● **Problem description**: An exact copy of every record is the expected answer.

- - - - - - -

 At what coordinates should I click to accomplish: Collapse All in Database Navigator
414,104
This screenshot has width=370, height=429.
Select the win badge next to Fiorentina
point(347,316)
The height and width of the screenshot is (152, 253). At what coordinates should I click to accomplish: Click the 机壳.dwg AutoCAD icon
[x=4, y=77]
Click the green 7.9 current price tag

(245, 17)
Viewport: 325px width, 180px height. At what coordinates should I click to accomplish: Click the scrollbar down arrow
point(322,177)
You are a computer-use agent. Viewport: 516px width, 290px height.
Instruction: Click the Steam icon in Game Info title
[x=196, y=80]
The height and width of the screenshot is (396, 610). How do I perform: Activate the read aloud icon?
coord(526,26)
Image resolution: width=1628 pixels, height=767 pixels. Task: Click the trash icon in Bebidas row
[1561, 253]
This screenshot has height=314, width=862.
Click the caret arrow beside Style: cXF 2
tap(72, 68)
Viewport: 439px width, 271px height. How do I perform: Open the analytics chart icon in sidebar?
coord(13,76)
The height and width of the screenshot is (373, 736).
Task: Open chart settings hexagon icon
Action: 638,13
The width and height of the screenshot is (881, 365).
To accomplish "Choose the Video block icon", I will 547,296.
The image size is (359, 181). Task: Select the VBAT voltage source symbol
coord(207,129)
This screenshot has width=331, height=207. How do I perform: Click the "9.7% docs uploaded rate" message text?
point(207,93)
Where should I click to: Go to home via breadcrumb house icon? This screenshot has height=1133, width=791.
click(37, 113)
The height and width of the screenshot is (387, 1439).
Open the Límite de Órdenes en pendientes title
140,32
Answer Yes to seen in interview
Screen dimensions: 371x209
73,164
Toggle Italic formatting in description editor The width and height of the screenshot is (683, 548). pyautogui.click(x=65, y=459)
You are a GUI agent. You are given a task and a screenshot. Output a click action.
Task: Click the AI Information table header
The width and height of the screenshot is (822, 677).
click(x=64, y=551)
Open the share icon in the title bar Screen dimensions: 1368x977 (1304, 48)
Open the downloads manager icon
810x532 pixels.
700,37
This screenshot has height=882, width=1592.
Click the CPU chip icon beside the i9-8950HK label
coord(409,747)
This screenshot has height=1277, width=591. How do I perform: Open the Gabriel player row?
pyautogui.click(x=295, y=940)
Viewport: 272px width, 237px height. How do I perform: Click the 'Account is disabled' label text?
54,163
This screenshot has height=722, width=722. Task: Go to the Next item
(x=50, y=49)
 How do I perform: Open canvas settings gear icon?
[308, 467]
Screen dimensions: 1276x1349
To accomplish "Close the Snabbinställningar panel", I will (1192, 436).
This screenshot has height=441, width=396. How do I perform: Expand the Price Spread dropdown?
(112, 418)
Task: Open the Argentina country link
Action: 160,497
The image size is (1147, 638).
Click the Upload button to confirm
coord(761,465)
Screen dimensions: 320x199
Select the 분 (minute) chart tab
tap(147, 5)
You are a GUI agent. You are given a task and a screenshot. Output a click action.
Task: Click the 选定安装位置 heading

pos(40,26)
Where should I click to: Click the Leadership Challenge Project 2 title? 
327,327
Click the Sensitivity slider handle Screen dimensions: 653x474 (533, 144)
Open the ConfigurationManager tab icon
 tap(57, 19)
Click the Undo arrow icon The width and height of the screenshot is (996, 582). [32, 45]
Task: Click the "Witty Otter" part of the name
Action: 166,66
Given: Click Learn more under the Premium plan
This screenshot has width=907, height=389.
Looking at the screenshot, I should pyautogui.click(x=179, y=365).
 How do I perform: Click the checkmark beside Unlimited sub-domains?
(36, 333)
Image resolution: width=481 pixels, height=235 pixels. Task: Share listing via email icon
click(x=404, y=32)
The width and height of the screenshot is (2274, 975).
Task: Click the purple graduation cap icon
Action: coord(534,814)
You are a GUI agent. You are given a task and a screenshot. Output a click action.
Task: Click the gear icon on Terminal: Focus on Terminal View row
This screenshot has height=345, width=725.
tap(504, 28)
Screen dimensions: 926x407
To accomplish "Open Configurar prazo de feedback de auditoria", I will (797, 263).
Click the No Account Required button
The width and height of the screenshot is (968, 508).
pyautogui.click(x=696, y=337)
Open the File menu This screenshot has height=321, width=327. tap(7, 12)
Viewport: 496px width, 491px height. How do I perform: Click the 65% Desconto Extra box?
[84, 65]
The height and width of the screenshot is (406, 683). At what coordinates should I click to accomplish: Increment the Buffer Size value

- - - - - - -

● **Output of the task**:
 At what coordinates should I click to accomplish: Collapse All in Database Navigator
414,104
This screenshot has width=370, height=429.
Select the win badge next to Fiorentina
point(347,316)
The height and width of the screenshot is (152, 253). At what coordinates should I click to accomplish: Click the 机壳.dwg AutoCAD icon
[x=4, y=77]
Click the green 7.9 current price tag

(245, 17)
Viewport: 325px width, 180px height. At what coordinates should I click to accomplish: Click the scrollbar down arrow
point(322,177)
You are a computer-use agent. Viewport: 516px width, 290px height.
Instruction: Click the Steam icon in Game Info title
[x=196, y=80]
The height and width of the screenshot is (396, 610). How do I perform: Activate the read aloud icon?
coord(526,26)
Image resolution: width=1628 pixels, height=767 pixels. Task: Click the trash icon in Bebidas row
[1561, 253]
This screenshot has height=314, width=862.
Click the caret arrow beside Style: cXF 2
tap(72, 68)
Viewport: 439px width, 271px height. How do I perform: Open the analytics chart icon in sidebar?
coord(13,76)
The height and width of the screenshot is (373, 736).
Task: Open chart settings hexagon icon
Action: 638,13
The width and height of the screenshot is (881, 365).
To accomplish "Choose the Video block icon", I will 547,296.
The image size is (359, 181). Task: Select the VBAT voltage source symbol
coord(207,129)
This screenshot has width=331, height=207. How do I perform: Click the "9.7% docs uploaded rate" message text?
point(207,93)
Where should I click to: Go to home via breadcrumb house icon? This screenshot has height=1133, width=791.
click(37, 113)
The height and width of the screenshot is (387, 1439).
Open the Límite de Órdenes en pendientes title
140,32
Answer Yes to seen in interview
Screen dimensions: 371x209
73,164
Toggle Italic formatting in description editor The width and height of the screenshot is (683, 548). pyautogui.click(x=65, y=459)
You are a GUI agent. You are given a task and a screenshot. Output a click action.
Task: Click the AI Information table header
The width and height of the screenshot is (822, 677).
click(x=64, y=551)
Open the share icon in the title bar Screen dimensions: 1368x977 (1304, 48)
Open the downloads manager icon
810x532 pixels.
700,37
This screenshot has height=882, width=1592.
Click the CPU chip icon beside the i9-8950HK label
coord(409,747)
This screenshot has height=1277, width=591. How do I perform: Open the Gabriel player row?
pyautogui.click(x=295, y=940)
Viewport: 272px width, 237px height. How do I perform: Click the 'Account is disabled' label text?
54,163
This screenshot has height=722, width=722. Task: Go to the Next item
(x=50, y=49)
 How do I perform: Open canvas settings gear icon?
[308, 467]
Screen dimensions: 1276x1349
To accomplish "Close the Snabbinställningar panel", I will (1192, 436).
This screenshot has height=441, width=396. How do I perform: Expand the Price Spread dropdown?
(112, 418)
Task: Open the Argentina country link
Action: 160,497
The image size is (1147, 638).
Click the Upload button to confirm
coord(761,465)
Screen dimensions: 320x199
Select the 분 (minute) chart tab
tap(147, 5)
You are a GUI agent. You are given a task and a screenshot. Output a click action.
Task: Click the 选定安装位置 heading

pos(40,26)
Where should I click to: Click the Leadership Challenge Project 2 title? 
327,327
Click the Sensitivity slider handle Screen dimensions: 653x474 (533, 144)
Open the ConfigurationManager tab icon
 tap(57, 19)
Click the Undo arrow icon The width and height of the screenshot is (996, 582). [32, 45]
Task: Click the "Witty Otter" part of the name
Action: 166,66
Given: Click Learn more under the Premium plan
This screenshot has width=907, height=389.
Looking at the screenshot, I should pyautogui.click(x=179, y=365).
 How do I perform: Click the checkmark beside Unlimited sub-domains?
(36, 333)
Image resolution: width=481 pixels, height=235 pixels. Task: Share listing via email icon
click(x=404, y=32)
The width and height of the screenshot is (2274, 975).
Task: Click the purple graduation cap icon
Action: coord(534,814)
You are a GUI agent. You are given a task and a screenshot. Output a click action.
Task: Click the gear icon on Terminal: Focus on Terminal View row
This screenshot has height=345, width=725.
tap(504, 28)
Screen dimensions: 926x407
To accomplish "Open Configurar prazo de feedback de auditoria", I will (797, 263).
Click the No Account Required button
The width and height of the screenshot is (968, 508).
pyautogui.click(x=696, y=337)
Open the File menu This screenshot has height=321, width=327. tap(7, 12)
Viewport: 496px width, 491px height. How do I perform: Click the 65% Desconto Extra box?
[84, 65]
The height and width of the screenshot is (406, 683). At what coordinates should I click to accomplish: Increment the Buffer Size value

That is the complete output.